**What the exercise asks:** Transcribe the records below exactly as they appear.
** Data supplied follows **
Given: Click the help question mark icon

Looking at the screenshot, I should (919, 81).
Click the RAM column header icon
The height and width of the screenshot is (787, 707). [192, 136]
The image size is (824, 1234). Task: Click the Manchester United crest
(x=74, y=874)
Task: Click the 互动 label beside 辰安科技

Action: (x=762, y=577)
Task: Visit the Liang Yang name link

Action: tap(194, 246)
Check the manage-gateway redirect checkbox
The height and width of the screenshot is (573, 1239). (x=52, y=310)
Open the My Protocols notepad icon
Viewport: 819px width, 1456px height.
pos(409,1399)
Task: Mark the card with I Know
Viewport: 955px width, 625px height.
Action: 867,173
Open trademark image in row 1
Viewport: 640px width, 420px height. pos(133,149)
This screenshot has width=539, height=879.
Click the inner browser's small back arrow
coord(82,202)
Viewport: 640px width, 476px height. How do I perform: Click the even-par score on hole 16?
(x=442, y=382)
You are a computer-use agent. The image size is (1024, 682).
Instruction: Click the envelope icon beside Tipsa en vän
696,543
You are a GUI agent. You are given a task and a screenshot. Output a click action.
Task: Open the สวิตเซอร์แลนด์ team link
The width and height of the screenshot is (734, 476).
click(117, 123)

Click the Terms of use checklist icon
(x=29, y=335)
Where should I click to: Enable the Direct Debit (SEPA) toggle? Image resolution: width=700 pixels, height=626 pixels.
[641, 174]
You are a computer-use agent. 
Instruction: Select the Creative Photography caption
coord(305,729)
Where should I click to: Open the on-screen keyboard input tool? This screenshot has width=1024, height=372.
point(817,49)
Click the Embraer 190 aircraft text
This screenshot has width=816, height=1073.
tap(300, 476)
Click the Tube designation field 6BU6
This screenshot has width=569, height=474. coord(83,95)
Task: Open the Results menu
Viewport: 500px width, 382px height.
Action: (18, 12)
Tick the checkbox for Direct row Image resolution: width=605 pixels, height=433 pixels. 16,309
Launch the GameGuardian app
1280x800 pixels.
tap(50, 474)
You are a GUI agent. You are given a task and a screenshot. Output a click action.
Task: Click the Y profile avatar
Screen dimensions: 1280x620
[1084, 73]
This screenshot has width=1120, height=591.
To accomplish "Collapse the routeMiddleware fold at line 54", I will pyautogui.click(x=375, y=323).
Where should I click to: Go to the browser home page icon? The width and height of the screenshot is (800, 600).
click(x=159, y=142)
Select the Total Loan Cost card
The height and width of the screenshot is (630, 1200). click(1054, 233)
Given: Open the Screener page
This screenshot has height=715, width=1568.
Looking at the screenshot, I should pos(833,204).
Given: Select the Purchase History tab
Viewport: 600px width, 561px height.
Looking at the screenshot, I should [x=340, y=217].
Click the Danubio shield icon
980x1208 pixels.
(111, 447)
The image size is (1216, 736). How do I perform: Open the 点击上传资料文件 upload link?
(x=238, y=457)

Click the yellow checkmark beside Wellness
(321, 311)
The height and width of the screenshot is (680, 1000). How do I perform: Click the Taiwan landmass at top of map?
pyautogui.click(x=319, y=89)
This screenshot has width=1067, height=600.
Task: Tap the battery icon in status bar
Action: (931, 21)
** End of Data supplied **
**Answer to this problem:**
Given: Click the help question mark icon

Looking at the screenshot, I should (919, 81).
Click the RAM column header icon
The height and width of the screenshot is (787, 707). [192, 136]
The image size is (824, 1234). Task: Click the Manchester United crest
(x=74, y=874)
Task: Click the 互动 label beside 辰安科技

Action: (x=762, y=577)
Task: Visit the Liang Yang name link

Action: tap(194, 246)
Check the manage-gateway redirect checkbox
The height and width of the screenshot is (573, 1239). (x=52, y=310)
Open the My Protocols notepad icon
Viewport: 819px width, 1456px height.
pos(409,1399)
Task: Mark the card with I Know
Viewport: 955px width, 625px height.
Action: 867,173
Open trademark image in row 1
Viewport: 640px width, 420px height. pos(133,149)
This screenshot has width=539, height=879.
Click the inner browser's small back arrow
coord(82,202)
Viewport: 640px width, 476px height. How do I perform: Click the even-par score on hole 16?
(x=442, y=382)
You are a computer-use agent. The image size is (1024, 682).
Instruction: Click the envelope icon beside Tipsa en vän
696,543
You are a GUI agent. You are given a task and a screenshot. Output a click action.
Task: Open the สวิตเซอร์แลนด์ team link
The width and height of the screenshot is (734, 476).
click(117, 123)

Click the Terms of use checklist icon
(x=29, y=335)
Where should I click to: Enable the Direct Debit (SEPA) toggle? Image resolution: width=700 pixels, height=626 pixels.
[641, 174]
You are a computer-use agent. 
Instruction: Select the Creative Photography caption
coord(305,729)
Where should I click to: Open the on-screen keyboard input tool? This screenshot has width=1024, height=372.
point(817,49)
Click the Embraer 190 aircraft text
This screenshot has width=816, height=1073.
tap(300, 476)
Click the Tube designation field 6BU6
This screenshot has width=569, height=474. coord(83,95)
Task: Open the Results menu
Viewport: 500px width, 382px height.
Action: (18, 12)
Tick the checkbox for Direct row Image resolution: width=605 pixels, height=433 pixels. 16,309
Launch the GameGuardian app
1280x800 pixels.
tap(50, 474)
You are a GUI agent. You are given a task and a screenshot. Output a click action.
Task: Click the Y profile avatar
Screen dimensions: 1280x620
[1084, 73]
This screenshot has width=1120, height=591.
To accomplish "Collapse the routeMiddleware fold at line 54", I will pyautogui.click(x=375, y=323).
Where should I click to: Go to the browser home page icon? The width and height of the screenshot is (800, 600).
click(x=159, y=142)
Select the Total Loan Cost card
The height and width of the screenshot is (630, 1200). click(1054, 233)
Given: Open the Screener page
This screenshot has height=715, width=1568.
Looking at the screenshot, I should pos(833,204).
Given: Select the Purchase History tab
Viewport: 600px width, 561px height.
Looking at the screenshot, I should [x=340, y=217].
Click the Danubio shield icon
980x1208 pixels.
(111, 447)
The image size is (1216, 736). How do I perform: Open the 点击上传资料文件 upload link?
(x=238, y=457)

Click the yellow checkmark beside Wellness
(321, 311)
The height and width of the screenshot is (680, 1000). How do I perform: Click the Taiwan landmass at top of map?
pyautogui.click(x=319, y=89)
This screenshot has width=1067, height=600.
Task: Tap the battery icon in status bar
Action: (931, 21)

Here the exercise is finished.